## [Work instructions]
For each line in the data below that holds "section", return a copy.

## [Entries shown]

───

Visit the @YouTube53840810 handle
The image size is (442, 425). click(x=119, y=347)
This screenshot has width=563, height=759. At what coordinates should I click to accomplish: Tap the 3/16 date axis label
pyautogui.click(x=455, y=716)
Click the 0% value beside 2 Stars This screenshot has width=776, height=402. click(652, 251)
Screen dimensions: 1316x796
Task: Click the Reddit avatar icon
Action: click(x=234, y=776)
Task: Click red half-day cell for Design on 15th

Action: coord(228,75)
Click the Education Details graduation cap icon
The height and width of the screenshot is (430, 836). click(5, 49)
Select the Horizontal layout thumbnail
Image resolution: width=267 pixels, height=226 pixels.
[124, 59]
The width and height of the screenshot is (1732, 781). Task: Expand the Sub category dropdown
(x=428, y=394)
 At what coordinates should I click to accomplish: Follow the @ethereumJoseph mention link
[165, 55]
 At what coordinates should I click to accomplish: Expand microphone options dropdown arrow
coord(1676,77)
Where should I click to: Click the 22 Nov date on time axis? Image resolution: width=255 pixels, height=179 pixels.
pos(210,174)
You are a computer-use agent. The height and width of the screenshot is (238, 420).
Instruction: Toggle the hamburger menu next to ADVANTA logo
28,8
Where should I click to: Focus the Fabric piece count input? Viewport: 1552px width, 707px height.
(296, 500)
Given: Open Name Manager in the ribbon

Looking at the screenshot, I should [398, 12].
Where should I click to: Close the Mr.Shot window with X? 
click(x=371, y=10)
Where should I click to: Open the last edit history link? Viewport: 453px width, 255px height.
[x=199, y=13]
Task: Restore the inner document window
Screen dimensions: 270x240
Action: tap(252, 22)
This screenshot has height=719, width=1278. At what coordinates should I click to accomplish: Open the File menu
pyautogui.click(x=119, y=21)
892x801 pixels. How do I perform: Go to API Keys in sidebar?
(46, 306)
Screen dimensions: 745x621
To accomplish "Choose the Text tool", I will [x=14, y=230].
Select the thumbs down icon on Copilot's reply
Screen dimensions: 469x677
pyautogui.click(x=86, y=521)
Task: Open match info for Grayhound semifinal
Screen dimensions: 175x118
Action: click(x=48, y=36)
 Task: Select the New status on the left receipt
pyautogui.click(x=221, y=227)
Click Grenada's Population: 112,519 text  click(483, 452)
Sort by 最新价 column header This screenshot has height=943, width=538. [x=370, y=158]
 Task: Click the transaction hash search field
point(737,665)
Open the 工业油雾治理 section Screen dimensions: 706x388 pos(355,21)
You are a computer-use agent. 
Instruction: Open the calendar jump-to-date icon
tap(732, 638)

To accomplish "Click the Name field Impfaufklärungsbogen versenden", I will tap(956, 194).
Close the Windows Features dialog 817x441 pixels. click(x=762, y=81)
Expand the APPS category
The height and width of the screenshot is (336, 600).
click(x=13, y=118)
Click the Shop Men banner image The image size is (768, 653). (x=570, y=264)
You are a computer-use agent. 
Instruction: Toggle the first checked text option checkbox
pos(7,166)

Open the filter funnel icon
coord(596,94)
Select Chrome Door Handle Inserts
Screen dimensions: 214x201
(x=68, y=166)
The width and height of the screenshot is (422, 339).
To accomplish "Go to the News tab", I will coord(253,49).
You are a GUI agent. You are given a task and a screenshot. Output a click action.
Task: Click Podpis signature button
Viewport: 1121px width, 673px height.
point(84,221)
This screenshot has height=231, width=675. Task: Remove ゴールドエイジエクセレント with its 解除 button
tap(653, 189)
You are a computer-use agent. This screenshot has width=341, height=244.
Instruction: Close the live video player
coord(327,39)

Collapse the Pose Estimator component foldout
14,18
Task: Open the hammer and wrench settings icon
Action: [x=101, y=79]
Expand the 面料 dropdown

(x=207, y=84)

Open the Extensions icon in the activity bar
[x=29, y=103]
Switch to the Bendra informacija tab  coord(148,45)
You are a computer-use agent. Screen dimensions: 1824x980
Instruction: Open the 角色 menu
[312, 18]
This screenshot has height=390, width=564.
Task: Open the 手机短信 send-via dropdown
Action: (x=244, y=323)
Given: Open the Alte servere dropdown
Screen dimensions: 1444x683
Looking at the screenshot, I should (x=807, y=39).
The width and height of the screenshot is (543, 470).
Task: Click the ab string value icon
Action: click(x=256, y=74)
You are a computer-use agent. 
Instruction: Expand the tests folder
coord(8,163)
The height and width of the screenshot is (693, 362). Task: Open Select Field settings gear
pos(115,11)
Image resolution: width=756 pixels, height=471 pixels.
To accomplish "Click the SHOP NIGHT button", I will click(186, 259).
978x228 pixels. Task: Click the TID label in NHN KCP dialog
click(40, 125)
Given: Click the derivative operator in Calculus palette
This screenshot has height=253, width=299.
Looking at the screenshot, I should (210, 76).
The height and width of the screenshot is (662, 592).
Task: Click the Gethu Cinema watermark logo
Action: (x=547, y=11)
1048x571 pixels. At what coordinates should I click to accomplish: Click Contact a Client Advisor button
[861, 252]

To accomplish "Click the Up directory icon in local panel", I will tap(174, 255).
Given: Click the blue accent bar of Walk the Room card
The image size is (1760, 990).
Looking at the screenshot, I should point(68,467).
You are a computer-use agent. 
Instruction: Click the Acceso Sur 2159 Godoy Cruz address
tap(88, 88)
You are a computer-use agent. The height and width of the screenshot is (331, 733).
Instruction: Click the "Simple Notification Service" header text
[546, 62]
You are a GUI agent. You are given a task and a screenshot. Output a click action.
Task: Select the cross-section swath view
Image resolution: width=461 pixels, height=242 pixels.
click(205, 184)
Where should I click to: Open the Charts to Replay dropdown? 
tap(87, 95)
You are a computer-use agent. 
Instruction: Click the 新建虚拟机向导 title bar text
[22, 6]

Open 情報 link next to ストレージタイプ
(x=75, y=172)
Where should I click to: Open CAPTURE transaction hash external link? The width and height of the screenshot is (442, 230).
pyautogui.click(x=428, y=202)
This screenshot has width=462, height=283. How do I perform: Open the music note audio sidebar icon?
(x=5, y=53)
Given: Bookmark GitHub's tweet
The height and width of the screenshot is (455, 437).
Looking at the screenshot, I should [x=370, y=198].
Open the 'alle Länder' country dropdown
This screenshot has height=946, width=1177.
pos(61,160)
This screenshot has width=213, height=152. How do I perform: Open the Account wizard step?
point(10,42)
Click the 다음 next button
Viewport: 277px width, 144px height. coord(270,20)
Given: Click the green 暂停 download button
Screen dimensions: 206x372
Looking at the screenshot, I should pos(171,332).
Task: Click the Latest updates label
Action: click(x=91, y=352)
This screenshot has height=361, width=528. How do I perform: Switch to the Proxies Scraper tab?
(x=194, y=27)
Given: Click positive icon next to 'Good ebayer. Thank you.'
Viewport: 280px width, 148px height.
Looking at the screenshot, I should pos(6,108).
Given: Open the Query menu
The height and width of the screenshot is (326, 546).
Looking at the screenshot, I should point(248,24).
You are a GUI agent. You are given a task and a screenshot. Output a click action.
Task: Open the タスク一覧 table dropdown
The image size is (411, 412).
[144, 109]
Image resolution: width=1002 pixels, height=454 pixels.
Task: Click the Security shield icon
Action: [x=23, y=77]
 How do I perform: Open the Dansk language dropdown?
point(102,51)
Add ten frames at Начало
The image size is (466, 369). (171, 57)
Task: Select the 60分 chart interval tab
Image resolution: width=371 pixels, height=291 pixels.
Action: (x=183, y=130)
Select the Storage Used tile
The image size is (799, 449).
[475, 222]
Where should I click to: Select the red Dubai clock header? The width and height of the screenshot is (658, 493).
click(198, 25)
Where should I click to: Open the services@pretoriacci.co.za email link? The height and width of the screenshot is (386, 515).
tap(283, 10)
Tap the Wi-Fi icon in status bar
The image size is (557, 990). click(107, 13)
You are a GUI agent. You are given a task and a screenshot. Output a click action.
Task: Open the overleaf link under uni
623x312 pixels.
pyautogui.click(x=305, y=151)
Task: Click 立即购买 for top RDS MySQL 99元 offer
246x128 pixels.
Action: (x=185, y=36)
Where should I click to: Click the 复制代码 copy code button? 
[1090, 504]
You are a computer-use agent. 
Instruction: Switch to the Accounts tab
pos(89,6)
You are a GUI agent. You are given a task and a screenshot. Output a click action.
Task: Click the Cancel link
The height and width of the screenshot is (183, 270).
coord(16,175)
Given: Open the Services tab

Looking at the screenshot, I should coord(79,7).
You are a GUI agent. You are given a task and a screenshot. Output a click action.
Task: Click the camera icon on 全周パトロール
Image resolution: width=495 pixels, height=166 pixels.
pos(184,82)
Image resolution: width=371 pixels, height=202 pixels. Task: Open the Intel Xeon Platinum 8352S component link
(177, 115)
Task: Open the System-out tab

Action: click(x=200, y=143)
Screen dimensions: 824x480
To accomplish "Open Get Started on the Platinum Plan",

───

## [Task solution]
Open the 工业油雾治理 section Screen dimensions: 706x388 pos(355,21)
Task: Select the cross-section swath view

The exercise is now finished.